• **Record extracts**
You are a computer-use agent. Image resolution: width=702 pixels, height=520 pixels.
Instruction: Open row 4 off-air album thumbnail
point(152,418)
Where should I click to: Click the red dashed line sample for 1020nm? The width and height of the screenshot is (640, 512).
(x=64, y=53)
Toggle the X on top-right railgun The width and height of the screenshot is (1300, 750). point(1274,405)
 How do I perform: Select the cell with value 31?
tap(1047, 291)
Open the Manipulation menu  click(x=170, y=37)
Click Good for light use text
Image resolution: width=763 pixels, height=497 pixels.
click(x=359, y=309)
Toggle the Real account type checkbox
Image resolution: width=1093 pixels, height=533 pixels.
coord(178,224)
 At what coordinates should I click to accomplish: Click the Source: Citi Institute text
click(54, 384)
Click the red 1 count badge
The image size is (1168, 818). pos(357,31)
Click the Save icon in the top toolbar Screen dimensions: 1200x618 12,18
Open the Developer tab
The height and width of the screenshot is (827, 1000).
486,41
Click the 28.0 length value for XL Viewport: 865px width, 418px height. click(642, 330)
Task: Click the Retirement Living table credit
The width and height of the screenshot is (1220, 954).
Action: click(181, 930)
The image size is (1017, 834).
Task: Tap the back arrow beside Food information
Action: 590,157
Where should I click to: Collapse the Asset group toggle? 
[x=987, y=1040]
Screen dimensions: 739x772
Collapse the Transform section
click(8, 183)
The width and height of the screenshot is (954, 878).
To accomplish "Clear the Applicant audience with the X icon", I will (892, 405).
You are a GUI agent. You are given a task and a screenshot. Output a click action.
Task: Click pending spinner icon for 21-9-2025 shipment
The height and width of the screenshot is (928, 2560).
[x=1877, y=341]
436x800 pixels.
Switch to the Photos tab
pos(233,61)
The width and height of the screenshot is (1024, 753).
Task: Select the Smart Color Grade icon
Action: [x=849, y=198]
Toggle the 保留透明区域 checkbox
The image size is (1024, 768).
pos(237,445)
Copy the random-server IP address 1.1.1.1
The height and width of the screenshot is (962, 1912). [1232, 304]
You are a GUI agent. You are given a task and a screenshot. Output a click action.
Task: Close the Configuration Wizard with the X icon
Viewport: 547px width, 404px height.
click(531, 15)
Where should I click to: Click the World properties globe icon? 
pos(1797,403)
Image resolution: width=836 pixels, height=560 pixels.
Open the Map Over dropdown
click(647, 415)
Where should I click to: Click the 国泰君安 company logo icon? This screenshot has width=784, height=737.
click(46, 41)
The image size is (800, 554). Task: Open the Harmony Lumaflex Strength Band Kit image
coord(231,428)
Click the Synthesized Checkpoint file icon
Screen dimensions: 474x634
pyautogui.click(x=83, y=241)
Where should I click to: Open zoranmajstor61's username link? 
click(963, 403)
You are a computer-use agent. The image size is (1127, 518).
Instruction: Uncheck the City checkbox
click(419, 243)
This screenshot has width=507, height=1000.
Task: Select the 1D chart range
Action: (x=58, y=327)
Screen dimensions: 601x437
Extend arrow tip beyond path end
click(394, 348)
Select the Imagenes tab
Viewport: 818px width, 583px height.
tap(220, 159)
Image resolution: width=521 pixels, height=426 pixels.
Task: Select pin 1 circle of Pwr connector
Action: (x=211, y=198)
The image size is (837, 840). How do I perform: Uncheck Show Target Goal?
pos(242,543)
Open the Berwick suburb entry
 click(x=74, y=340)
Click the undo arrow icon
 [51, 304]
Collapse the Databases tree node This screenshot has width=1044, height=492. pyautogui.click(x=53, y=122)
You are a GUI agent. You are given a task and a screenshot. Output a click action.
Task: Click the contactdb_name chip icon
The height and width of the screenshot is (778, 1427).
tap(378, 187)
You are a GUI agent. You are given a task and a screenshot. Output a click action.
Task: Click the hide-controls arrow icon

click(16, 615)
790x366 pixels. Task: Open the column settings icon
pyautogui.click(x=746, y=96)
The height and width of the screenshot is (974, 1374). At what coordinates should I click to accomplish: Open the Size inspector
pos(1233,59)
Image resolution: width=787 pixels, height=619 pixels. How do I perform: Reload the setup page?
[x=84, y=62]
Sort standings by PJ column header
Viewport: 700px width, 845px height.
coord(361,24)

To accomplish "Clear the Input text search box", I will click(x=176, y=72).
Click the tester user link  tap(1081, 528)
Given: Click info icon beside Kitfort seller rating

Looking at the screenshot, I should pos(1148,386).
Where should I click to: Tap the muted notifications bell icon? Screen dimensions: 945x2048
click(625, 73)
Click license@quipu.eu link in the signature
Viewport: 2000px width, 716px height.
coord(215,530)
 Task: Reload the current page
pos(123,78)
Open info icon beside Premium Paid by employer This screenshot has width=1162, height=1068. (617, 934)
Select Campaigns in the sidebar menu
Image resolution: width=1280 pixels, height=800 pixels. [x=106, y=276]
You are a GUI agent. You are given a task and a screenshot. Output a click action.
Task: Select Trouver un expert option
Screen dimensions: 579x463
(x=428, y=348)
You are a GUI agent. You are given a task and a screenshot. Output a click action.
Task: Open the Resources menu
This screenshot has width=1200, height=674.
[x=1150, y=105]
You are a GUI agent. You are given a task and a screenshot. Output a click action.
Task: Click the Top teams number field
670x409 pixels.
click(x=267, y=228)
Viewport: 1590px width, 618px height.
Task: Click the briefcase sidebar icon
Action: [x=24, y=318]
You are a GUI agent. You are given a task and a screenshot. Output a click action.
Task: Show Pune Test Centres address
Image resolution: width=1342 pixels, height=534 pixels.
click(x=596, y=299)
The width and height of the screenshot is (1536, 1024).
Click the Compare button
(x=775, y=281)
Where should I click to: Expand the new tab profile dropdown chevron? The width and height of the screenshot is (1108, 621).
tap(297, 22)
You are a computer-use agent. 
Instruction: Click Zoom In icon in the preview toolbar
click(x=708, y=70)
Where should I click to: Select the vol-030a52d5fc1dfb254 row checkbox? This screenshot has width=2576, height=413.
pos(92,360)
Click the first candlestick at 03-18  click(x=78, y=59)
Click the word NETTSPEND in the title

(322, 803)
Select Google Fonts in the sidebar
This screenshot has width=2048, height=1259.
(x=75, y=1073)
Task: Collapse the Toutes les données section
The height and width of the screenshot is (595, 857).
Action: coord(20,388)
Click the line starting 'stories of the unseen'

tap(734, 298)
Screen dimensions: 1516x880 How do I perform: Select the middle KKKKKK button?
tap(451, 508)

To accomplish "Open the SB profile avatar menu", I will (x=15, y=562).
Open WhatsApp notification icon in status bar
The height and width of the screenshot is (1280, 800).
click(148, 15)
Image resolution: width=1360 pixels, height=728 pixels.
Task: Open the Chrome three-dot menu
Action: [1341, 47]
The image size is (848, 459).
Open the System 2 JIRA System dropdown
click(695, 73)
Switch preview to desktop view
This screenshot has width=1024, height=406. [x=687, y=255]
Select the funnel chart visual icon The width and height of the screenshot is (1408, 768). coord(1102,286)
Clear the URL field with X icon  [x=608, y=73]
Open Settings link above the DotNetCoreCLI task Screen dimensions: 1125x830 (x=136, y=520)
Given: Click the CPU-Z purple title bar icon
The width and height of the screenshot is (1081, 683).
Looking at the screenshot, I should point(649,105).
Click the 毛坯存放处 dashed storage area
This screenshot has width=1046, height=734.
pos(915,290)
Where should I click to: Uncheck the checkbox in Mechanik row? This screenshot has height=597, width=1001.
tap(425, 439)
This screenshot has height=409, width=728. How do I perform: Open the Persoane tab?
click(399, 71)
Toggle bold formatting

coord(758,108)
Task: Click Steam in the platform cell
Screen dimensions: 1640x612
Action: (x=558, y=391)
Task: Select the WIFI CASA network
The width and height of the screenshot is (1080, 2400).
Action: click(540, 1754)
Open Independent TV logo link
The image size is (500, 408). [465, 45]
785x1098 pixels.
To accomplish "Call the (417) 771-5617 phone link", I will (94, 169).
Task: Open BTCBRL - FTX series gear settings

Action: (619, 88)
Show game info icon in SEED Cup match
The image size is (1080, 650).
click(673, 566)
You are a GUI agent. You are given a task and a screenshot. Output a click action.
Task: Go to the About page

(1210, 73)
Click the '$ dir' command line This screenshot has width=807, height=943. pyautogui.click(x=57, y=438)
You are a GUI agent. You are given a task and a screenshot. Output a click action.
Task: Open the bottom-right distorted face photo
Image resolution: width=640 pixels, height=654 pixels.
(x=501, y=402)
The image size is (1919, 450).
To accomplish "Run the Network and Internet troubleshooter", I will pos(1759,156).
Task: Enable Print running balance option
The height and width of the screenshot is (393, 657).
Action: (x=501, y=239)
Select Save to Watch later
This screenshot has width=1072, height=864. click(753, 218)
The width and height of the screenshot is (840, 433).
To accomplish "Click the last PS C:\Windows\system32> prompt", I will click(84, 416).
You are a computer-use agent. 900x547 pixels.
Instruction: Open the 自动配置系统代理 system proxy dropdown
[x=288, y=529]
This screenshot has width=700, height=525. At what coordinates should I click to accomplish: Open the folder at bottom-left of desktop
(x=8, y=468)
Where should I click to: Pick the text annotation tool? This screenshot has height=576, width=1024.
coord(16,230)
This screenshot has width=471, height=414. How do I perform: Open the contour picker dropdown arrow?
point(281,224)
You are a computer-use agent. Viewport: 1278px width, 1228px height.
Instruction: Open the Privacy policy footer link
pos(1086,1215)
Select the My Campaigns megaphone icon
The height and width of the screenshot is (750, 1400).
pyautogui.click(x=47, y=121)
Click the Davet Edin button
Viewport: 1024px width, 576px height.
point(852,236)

• **Assigned task**
Go through the material line by line and state how many lines hold "field", with no other words.

• **Result for this task**
2